Вот что вспоминал деятель Серебряного века критик Юлий Айхенвальд:

«Литературная Москва того времени… распадалась, как известно, на два лагеря: реалистов и символистов. Для реалистов литература была прежде всего общественным служением, а критика — социологическим анализом отраженной в литературе жизни. Для символистов — или „чистым“ искусством (Брюсов), или художественным преломлением религиозно-метафизической жизни (Белый), для критиков — или философом, вскрывающим нормы и каноны эстетического творчества, или глашатаем литургической основы жизни.

Между двумя лагерями велась ожесточенная борьба. В то время как Горький воспевал пролетариат и громил интеллигенцию, Андреев клеймил войну и смертную казнь, а Скиталец бряцал на гитаре и бил в набат, в „Весах“, в здании „Метрополя“ на Театральной площади, где в качестве черного мага царствовал „демонический лабазник“ Брюсов, и в издательстве „Мусагет“ на Пречистенском бульваре закладывался фундамент новой русской культуры. Здесь собирались пушкинианцы и гетеанцы, соловьевцы и тютчевцы…»

Слишком академическая картинка? Тогда приведем другую, написанную в хлестких, саркастических тонах. Вот что писал Дон-Аминадо в книге «Поезд на третьем пути»:

«Москва жила полной жизнью.

Мостилась, строилась, разрасталась.

Тянулась к новому, невиданному, небывалому.

Но блистательной старины своей ни за что не отдавала и от прошлого отказаться никак не могла.

С любопытством глядела на редкие, лакированные автомобили, припершие из-за границы.

А сама выезжала в просторных широкоместных каретах, неслась на тройках, на голубках, а особое пристрастие питала к лихачам у Страстного монастыря…

…И трактир Соловьева яснее ясного в Охотном ряду с парой чая на чистой скатерти, с половыми в белых рубахах с косым воротом, красный поясок о двух кистях…

А в углу, под окном, фикус чахнет, и машина гудит, жалобно надрывается.

— Восток?

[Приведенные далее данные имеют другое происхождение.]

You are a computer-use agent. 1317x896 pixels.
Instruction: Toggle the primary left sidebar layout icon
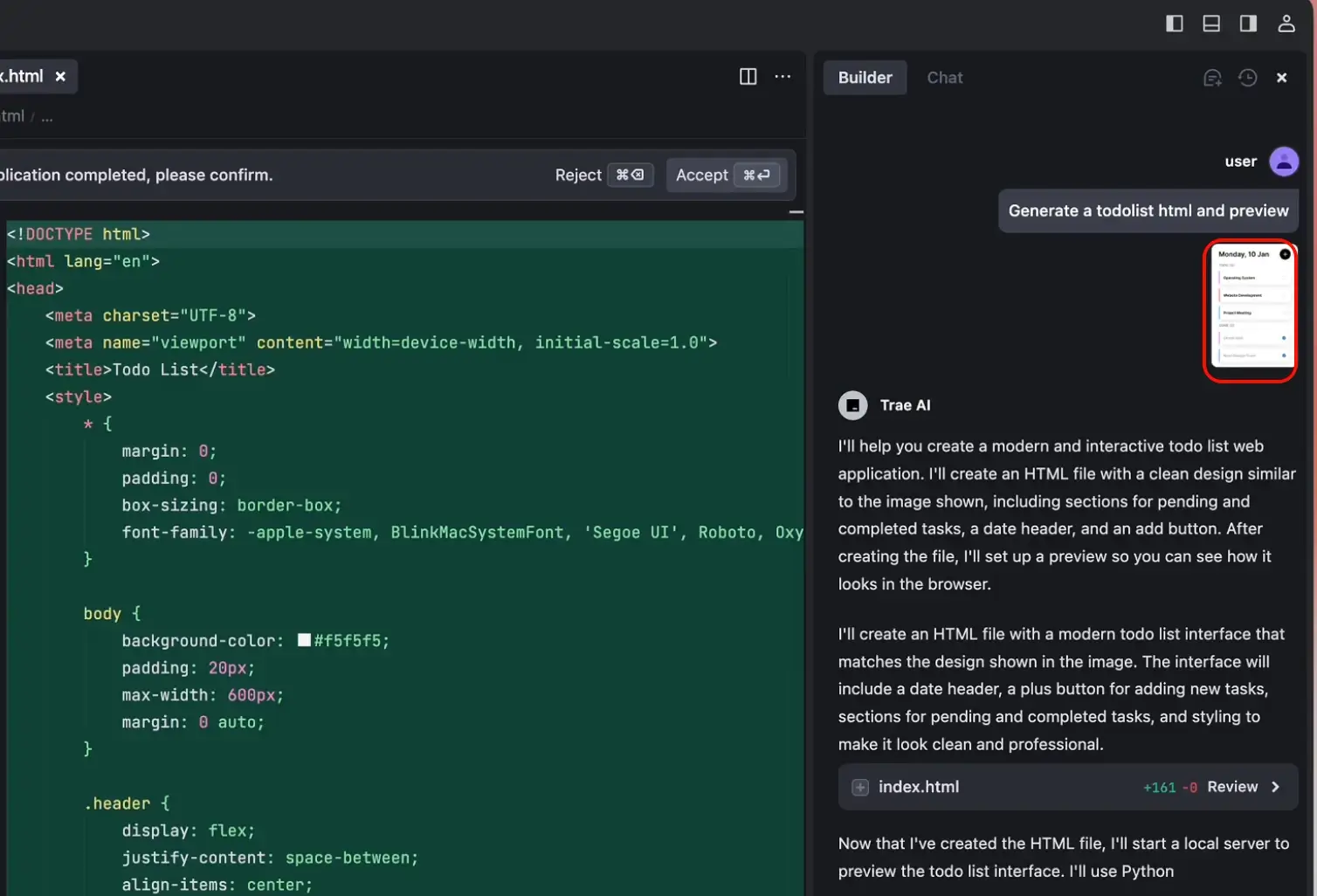point(1175,24)
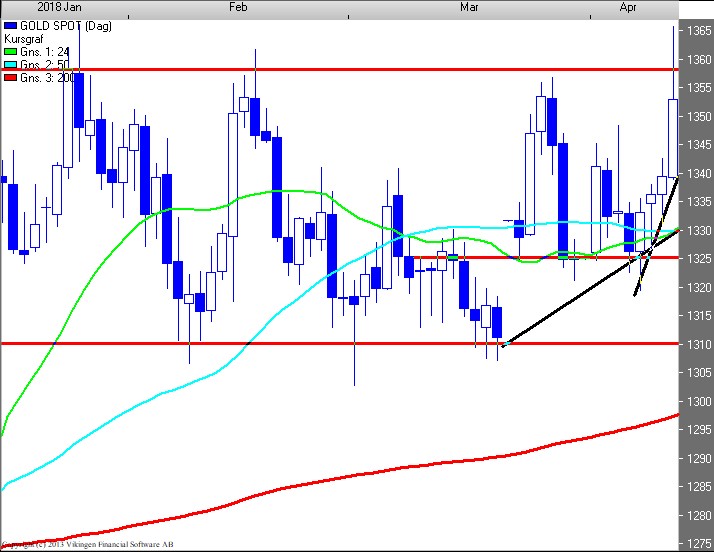Click the Feb label on time axis
The height and width of the screenshot is (552, 714).
coord(238,7)
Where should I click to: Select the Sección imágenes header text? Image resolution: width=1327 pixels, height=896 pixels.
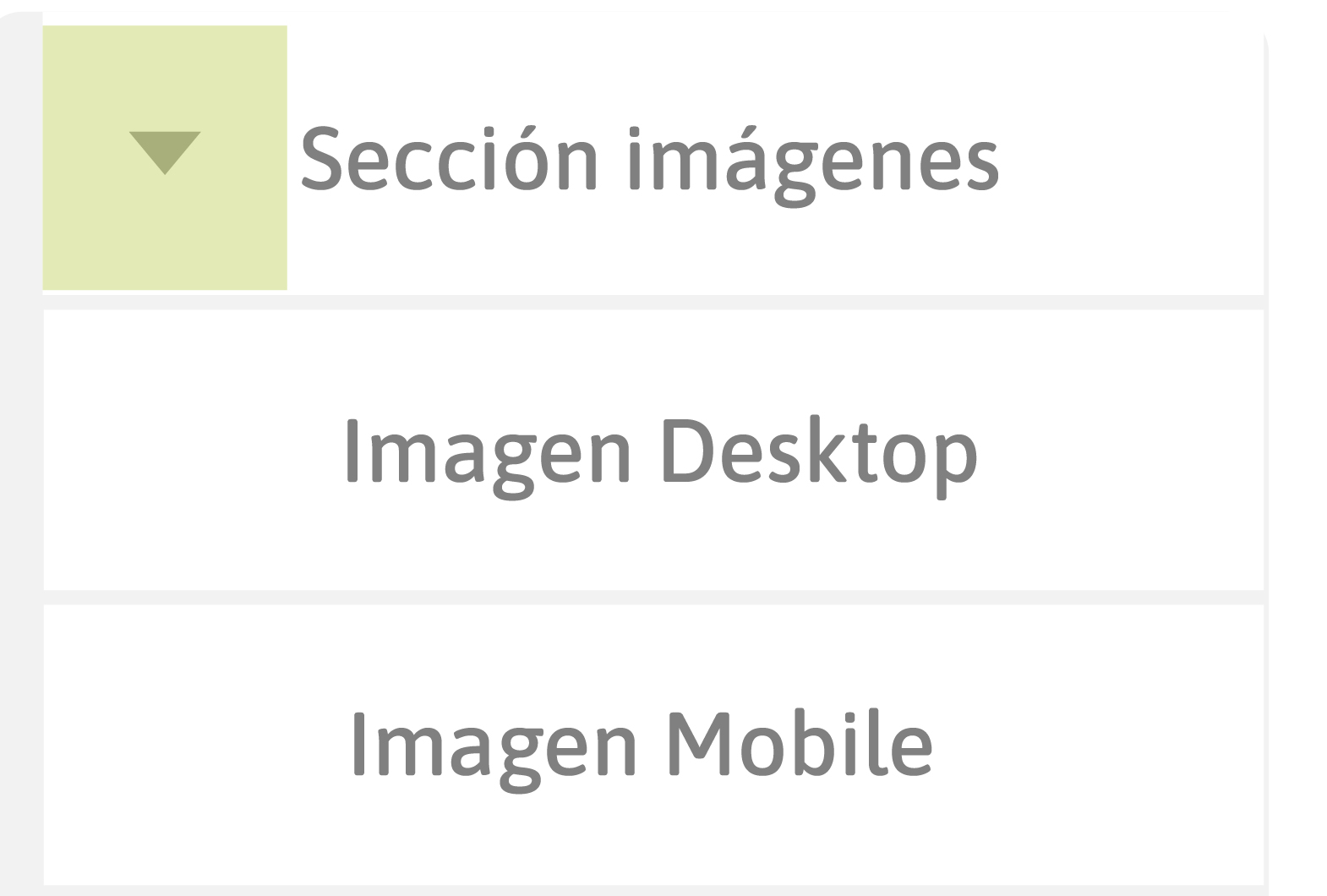pos(650,159)
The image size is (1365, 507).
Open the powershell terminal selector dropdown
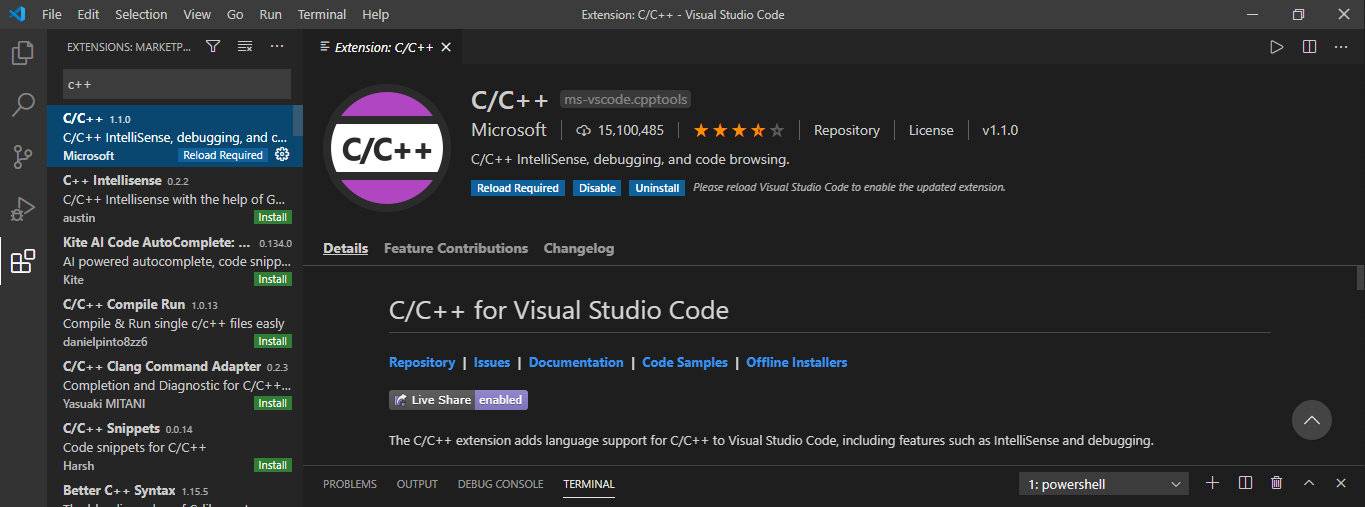(x=1104, y=484)

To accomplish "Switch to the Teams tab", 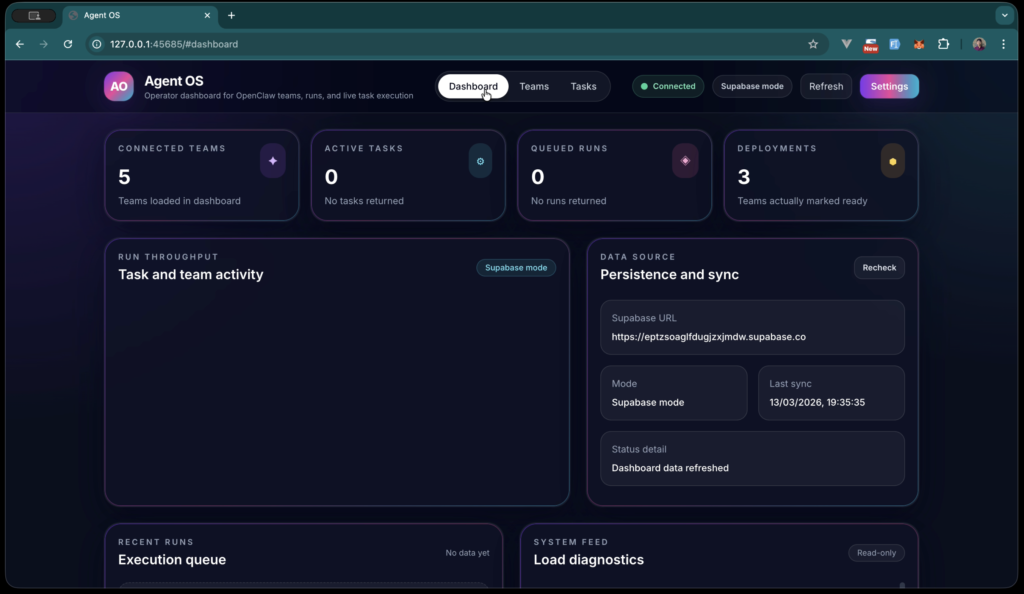I will [534, 86].
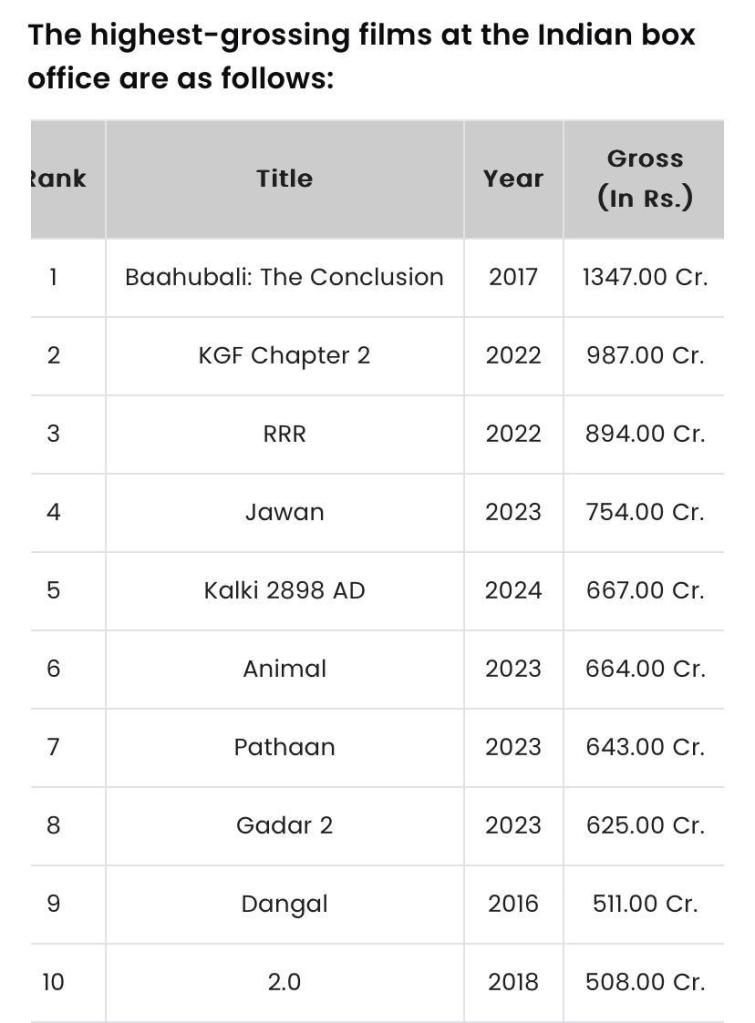This screenshot has height=1023, width=755.
Task: Click the Gadar 2 title
Action: click(x=284, y=826)
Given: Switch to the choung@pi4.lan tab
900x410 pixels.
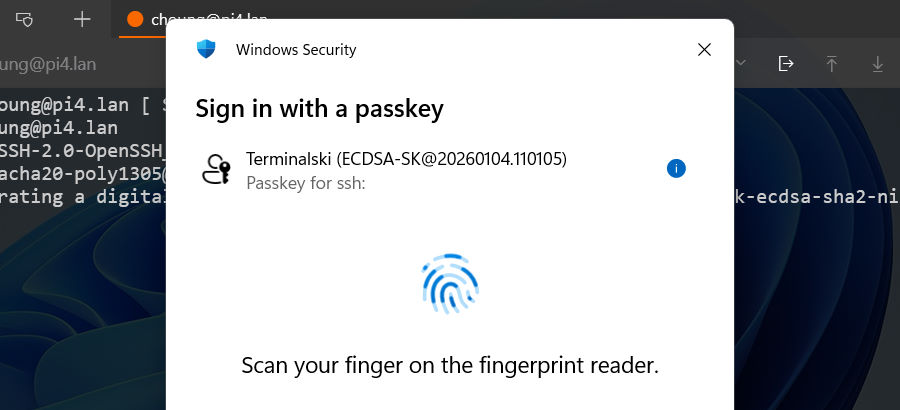Looking at the screenshot, I should pyautogui.click(x=150, y=19).
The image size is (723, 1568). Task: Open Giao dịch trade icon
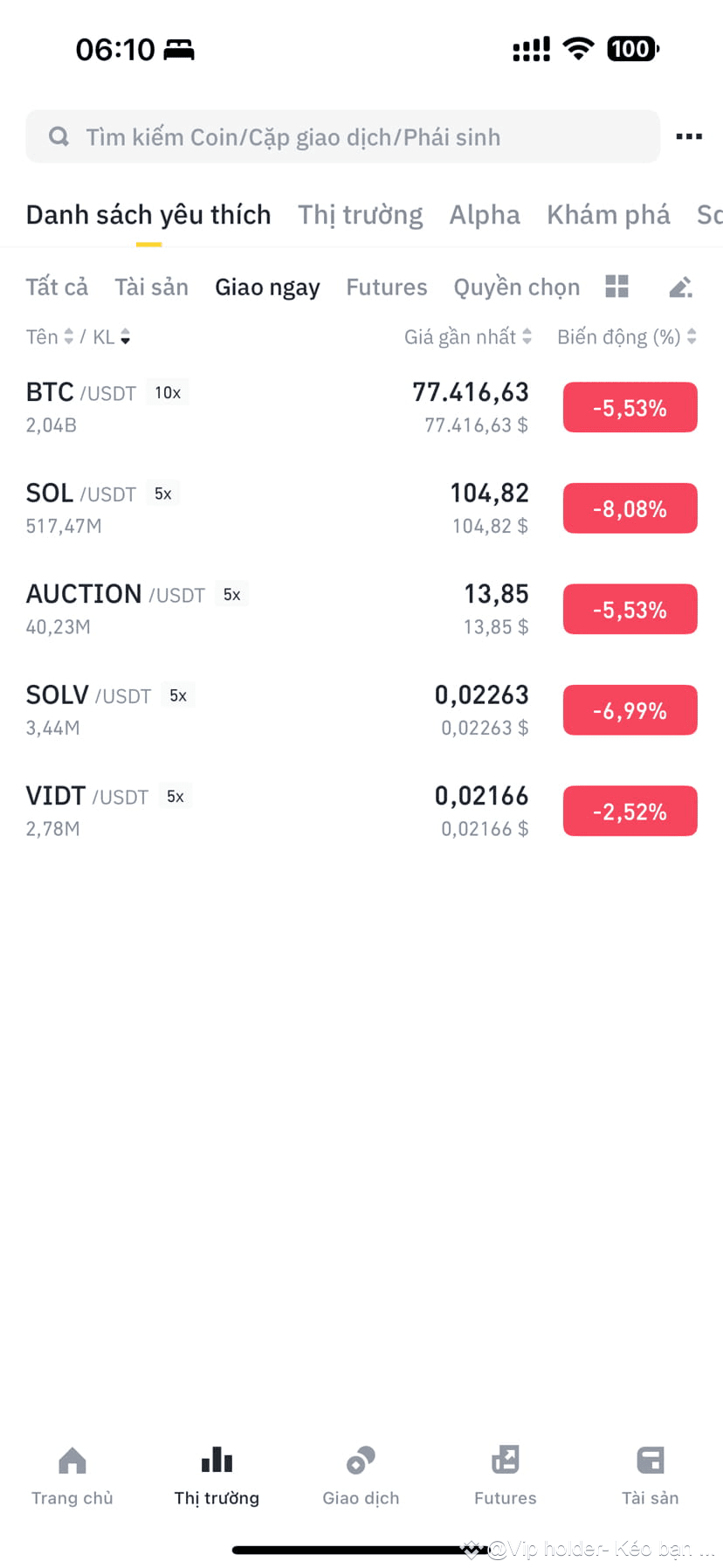coord(361,1461)
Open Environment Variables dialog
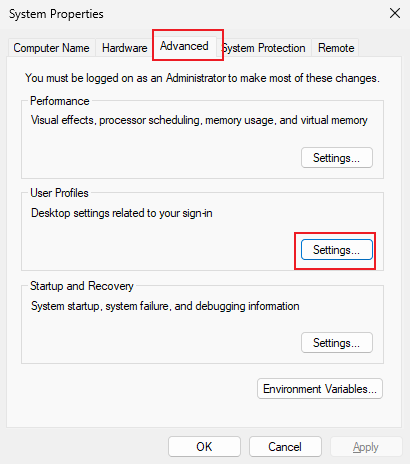Screen dimensions: 410x464 (x=320, y=389)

Византия? Третий Гимн Мережковского?

Или державинская ода из забытой хрестоматии:

Богоподобная царевна
Киргиз-кайсацкия орды…

А от Соловьева рукой подать, в „Метрополь“ пройти, — от кайсацких орд только и осталось, что бифштекс по-татарски, из сырого мяса с мелко нарубленным луком, черным перцем поперченный.

А все остальное Европа, Запад, фру-фру.